En apparence, il s’agit de fantastique mais l’auteur parvient à donner un semblant de rationalité qui fait que Zombi Blues peut aussi être considéré comme de la SF au sens large. Quoiqu’il s’agisse en principe d’un roman pour adultes, ça risque d’attirer les ados qui ont aimé les autres romans que Péan a écrit pour eux. Certaines scènes m’apparaissent cependant comme trop dures et osées. (D’un autre côté, il est possible que ces ados voient pire en vidéocassettes. Je me rappellerai toujours que l’année dernières, les filles d’une de mes amies avaient fêté le Jour de l’An en visionnant Return of the Living Dead III.)
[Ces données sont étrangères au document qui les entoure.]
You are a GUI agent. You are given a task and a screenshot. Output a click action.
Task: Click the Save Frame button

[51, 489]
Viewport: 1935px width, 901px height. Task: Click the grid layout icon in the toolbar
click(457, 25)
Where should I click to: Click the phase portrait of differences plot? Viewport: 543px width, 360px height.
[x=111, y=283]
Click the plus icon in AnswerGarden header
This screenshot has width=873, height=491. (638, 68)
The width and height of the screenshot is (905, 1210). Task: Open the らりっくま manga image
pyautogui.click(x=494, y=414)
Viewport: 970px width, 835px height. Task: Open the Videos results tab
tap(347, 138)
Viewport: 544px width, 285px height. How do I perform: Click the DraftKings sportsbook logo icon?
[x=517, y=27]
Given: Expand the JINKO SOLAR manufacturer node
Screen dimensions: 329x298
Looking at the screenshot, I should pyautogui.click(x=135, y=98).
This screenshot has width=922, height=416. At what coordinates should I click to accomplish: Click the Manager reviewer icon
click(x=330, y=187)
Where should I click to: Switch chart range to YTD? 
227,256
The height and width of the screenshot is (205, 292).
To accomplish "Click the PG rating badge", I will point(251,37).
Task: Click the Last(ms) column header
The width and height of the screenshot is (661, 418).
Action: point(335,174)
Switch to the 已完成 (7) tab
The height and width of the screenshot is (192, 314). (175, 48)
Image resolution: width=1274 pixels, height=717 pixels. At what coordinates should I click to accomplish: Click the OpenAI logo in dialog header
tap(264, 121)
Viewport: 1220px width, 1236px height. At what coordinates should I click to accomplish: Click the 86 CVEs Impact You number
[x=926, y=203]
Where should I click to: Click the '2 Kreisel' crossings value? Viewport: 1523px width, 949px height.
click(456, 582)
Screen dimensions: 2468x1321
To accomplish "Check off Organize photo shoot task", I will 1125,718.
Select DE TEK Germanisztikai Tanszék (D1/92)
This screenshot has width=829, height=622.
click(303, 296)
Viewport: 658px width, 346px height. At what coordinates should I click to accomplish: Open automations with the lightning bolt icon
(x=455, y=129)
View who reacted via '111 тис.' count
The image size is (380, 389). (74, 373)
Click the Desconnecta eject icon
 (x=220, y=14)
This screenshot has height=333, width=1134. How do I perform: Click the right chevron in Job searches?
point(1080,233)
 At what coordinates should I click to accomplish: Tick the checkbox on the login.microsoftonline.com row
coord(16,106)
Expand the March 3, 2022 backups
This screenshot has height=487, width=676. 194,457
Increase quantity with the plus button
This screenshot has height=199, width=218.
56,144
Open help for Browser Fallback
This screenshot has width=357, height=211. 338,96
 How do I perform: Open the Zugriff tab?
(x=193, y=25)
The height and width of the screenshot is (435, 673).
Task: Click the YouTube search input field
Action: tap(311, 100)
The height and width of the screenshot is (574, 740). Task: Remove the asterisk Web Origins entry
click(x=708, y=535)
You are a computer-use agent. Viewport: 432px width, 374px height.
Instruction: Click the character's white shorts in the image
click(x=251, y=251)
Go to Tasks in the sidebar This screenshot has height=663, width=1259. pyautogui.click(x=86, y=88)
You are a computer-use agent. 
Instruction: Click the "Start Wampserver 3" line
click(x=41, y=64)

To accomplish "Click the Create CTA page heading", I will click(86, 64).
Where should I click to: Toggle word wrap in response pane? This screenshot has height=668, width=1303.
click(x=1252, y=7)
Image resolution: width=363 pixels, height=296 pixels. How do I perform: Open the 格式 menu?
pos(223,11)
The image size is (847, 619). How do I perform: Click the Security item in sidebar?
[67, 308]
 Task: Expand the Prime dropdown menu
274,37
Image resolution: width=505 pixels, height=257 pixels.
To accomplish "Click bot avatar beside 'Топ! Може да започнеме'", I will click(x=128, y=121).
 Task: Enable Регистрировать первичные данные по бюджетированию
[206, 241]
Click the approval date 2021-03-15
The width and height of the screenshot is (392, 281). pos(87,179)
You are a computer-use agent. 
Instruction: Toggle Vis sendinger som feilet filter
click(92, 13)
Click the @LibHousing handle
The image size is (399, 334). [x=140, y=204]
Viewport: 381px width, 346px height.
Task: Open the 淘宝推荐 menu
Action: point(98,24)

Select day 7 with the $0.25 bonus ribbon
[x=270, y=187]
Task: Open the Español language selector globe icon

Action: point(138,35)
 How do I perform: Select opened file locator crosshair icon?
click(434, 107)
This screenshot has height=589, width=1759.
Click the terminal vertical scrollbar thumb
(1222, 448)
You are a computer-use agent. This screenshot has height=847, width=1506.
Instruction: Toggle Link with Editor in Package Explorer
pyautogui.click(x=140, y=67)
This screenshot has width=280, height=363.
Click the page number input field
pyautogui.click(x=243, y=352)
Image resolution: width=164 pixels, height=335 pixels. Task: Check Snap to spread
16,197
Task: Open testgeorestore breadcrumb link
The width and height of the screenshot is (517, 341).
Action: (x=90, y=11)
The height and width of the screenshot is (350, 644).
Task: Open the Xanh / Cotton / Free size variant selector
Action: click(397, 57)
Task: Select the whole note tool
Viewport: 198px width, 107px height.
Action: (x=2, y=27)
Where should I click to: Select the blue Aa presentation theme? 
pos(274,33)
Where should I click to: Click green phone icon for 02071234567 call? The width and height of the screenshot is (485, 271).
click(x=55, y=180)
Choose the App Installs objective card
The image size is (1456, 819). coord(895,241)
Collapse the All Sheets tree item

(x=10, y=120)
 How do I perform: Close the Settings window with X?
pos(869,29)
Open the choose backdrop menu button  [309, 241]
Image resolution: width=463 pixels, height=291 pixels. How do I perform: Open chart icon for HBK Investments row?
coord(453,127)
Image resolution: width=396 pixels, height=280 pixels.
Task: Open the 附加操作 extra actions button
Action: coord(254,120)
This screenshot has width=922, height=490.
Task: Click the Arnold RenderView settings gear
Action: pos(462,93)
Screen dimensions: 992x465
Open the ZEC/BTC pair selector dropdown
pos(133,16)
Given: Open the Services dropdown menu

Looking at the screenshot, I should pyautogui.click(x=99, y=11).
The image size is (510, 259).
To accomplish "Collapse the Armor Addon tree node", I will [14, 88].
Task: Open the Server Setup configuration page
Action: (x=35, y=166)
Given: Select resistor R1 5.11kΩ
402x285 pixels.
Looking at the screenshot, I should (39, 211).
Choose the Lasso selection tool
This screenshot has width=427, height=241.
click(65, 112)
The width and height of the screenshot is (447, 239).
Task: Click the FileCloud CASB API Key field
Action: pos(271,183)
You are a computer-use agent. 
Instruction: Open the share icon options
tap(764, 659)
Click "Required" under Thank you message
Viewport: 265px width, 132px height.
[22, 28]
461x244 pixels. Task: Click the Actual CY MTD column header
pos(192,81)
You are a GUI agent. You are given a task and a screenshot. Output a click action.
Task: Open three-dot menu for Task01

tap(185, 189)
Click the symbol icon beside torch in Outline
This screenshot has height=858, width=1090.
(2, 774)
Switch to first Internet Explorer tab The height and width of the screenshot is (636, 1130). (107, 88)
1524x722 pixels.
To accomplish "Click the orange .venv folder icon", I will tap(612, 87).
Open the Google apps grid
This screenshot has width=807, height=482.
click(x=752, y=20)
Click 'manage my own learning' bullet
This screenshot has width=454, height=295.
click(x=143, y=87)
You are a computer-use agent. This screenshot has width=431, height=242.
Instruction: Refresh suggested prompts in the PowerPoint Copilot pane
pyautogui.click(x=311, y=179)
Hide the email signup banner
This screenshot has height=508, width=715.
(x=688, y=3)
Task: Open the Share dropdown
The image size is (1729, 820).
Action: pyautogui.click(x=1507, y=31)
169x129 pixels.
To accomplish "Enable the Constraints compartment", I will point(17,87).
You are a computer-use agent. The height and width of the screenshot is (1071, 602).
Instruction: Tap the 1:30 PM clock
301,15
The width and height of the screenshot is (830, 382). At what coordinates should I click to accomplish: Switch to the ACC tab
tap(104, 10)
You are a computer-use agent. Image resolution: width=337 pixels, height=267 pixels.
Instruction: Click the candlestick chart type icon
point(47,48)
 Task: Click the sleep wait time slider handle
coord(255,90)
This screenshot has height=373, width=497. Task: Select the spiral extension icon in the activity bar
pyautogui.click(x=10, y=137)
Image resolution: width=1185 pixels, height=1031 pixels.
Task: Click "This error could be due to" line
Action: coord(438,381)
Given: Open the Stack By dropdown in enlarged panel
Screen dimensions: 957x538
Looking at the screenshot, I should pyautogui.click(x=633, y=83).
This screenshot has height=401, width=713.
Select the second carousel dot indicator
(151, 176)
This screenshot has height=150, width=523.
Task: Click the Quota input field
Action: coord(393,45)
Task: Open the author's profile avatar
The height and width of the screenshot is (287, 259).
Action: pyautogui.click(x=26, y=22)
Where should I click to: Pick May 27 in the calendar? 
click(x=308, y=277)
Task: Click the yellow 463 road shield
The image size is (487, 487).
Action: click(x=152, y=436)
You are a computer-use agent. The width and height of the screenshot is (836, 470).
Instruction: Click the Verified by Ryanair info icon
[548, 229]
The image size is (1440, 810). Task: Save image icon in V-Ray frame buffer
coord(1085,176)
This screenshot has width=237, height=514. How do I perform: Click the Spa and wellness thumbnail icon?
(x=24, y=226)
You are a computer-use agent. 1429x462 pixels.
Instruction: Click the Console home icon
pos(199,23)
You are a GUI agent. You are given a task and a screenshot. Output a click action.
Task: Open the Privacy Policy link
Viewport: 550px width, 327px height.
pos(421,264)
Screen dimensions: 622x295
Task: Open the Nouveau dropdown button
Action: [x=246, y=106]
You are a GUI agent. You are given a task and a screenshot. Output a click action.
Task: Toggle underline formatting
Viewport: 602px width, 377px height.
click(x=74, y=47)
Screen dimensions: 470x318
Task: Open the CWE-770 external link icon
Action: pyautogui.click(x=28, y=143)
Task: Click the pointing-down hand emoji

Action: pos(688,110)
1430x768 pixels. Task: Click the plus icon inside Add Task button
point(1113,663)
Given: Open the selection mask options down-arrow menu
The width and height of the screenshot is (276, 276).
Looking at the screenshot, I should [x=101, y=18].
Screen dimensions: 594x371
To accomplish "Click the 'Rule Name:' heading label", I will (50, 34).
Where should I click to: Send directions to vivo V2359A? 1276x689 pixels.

Si Zombi Blues n’est pas le roman le plus subtil qui soit, car les clichés ne manquent pas il faut bien l’avouer, l’auteur a quand même des choses à nous dire. Il nous présente la planète comme un monde sombre et désespérant où règnent les dictateurs et les tortionnaires. On en élimine un, sept autres prennent sa place. Les Haïtiens ont souffert aux mains de tels personnages autant que les Allemands sous Hitler ou les Russes sous Staline. On l’oublie parfois car, ainsi que le faisait remarquer Péan dans son roman jeunesse La Mémoire ensanglantée, les Haïtiens ont tendance à idéaliser le pays de leur jeunesse.
Zombi Blues est donc un roman d’horreur à la mode. Nous avons le cocktail habituel. Sexe, Sang, Suspense, que je trouve souvent indigeste et bassement commercial. Pourtant, dans ce cas-ci, je veux bien faire fi de mes préjugés en raison des éléments intéressants mentionnés plus haut. D’ailleurs, mes goûts ne sont pas toujours d’une extrême sophistication. J’ai encore de l’intérêt pour l’honnête littérature populaire et je peux accepter jusqu’à un certain point une dose de stéréotypes et de clichés. Barthélémy Minville est à cet égard un méchant archétypique, un de ces exécuteurs de basses œuvres, assoiffés de sang et de pouvoir dont la seule politique est celle de la terreur, qui forment la charpente de tout système totalitaire. Sa façon ampoulée de s’exprimer le rapproche un peu des ennemis de Bob Morane mais en plus terrifiant parce que plus crédible, en partie du moins. Péan rend bien son côté maléfique et malsain.
Péan maîtrise bien le genre en question. J’ai été surpris car à ce que je sache, il se fait peu de cette sorte de livres au Québec où les écrivains, obsédés par le sérieux et la respectabilité, même quand ils font de la « paralittérature », produisent souvent des œuvres peu accessibles au lecteur moyen, celui qui s’envoie avec passion derrière la cravate du Stephen King ou du Mary Higgins Clark. Péan, lui, ne perd jamais son objectif qui est d’agripper son lecteur et de ne plus le lâcher. Il essaie très fort en tout cas.
Donc, malgré quelques réserves, j’aime bien Péan et je finirai bien par faire main basse sur tout ce qu’il a écrit. Il a du talent et un métier sûr. Bien qu’il ait déjà quelques romans à son actif, j’ai l’impression qu’il n’en est qu’au début de sa carrière et qu’il va nous surprendre dans le futur.